Unlocking the Secrets of Hibernation Genes

Mammals that hibernate have specific genes that help them adjust their metabolisms to enter a low-energy state, and interestingly, humans share some of that hibernation-related DNA. Recent studies suggest that understanding and possibly utilizing this DNA could lead to new treatments for certain health conditions.

Hibernation presents a variety of biological advantages, or “superpowers,” as described by Christopher Gregg, a human genetics expert at the University of Utah. For instance, ground squirrels are known to develop a form of reversible insulin resistance, allowing them to quickly gain weight before hibernation, which then begins to diminish as they enter this dormant state. Gregg believes that comprehending how these animals manage this metabolic switch could provide insights into the insulin resistance associated with type 2 diabetes.

Additionally, animals that hibernate have protective mechanisms to safeguard their nervous systems from damage due to sudden blood flow changes when they emerge from hibernation. “When they wake up, their brain receives a rush of blood, which could potentially cause significant damage, like a stroke. These animals have developed strategies to prevent that,” Gregg explained. He and his team are optimistic that harnessing hibernation-related genes in humans could lead to similar protective measures.

A Center of Hibernation Genes

In a pair of recent studies published in *Science*, Gregg and his research group identified crucial factors that regulate hibernation-related genes, illustrating how these genes differ in hibernating versus non-hibernating animals. The experiments included lab mice, which, although they don’t hibernate, can enter a state of torpor—characterized by decreased metabolism and lower body temperature—after fasting for a specific period.

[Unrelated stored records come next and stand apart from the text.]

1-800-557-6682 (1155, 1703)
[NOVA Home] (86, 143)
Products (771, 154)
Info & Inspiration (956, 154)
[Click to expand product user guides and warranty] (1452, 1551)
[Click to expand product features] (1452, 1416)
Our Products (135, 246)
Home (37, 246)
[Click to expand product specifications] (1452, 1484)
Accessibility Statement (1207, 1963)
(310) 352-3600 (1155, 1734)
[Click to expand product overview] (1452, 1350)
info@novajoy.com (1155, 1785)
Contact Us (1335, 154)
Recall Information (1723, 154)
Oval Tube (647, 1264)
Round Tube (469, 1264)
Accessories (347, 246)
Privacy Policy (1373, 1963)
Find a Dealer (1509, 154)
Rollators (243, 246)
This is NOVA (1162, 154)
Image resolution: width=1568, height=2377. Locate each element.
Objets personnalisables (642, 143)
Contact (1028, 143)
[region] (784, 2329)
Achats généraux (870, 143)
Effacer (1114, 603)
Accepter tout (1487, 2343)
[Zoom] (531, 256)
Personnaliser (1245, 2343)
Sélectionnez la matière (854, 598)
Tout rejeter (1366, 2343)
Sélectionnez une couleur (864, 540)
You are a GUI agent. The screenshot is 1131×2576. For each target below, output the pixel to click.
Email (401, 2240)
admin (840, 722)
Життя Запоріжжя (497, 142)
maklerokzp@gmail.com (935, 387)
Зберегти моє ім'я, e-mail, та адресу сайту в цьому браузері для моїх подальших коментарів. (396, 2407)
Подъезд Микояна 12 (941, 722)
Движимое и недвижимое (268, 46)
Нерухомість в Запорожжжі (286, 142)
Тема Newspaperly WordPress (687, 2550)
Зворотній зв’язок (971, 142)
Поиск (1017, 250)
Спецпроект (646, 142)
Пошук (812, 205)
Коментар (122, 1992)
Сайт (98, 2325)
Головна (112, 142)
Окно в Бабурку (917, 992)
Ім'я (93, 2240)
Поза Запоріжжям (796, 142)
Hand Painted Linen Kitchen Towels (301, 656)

The researchers employed the gene-editing technique CRISPR to deactivate one of five conserved noncoding cis elements (CREs) in the mice. These CREs function as controls for genes that code for critical proteins in biological processes. The targeted CREs were associated with the fat mass and obesity-related locus, or FTO locus, which is also relevant in humans. Variants within this gene cluster are linked to heightened risks of obesity and metabolic disorders. Broadly, the FTO locus plays a vital role in regulating metabolism and energy usage.

After modifying the CREs, the scientists observed varying changes in the mice’s weight, metabolic rates, and foraging behaviors. Some alterations resulted in increased or decreased weight gain, while others affected metabolic rates and temperature recovery post-torpor.

These findings hold significant promise, especially given the FTO locus’s recognized involvement in human obesity, noted Kelly Drew, an expert in hibernation biology. One particular CRE deletion increased weight gain in female mice on a high-fat diet compared to control mice, while another CRE modification influenced foraging behaviors in both male and female mice, indicating potential differences in decision-making processes between hibernating and non-hibernating animals.

Challenges Ahead

The study authors assert the relevance of their findings to humans because the genetic makeup of mammals is quite similar. However, as Joanna Kelley, a functional genomics expert, points out, applying the same genetic changes to humans isn’t straightforward. Humans lack the ability to enter fasting-induced torpor, which makes mice an appropriate model for this type of study. She suggests that future research could include animals that do not undergo torpor and focus on unraveling the effects of the deleted CREs.

Drew mentions that in mice, torpor is triggered by fasting, while true hibernation is influenced by hormonal and seasonal factors, making the biological mechanisms complex. Thus, the identified CREs may not act as a simple switch for hibernation.

Despite the uncertainties, Gregg highlights many unknowns that still need to be explored, including the differing impacts of certain deletions on male versus female mice and how the observed changes could translate to humans. The research team is also interested in investigating the effects of deleting multiple hibernation-linked CREs simultaneously.

In the long run, Gregg envisions a future where it might be possible to modify the activity of humans’ “hibernation hub genes” through medication, potentially providing neuroprotective benefits without requiring individuals to hibernate.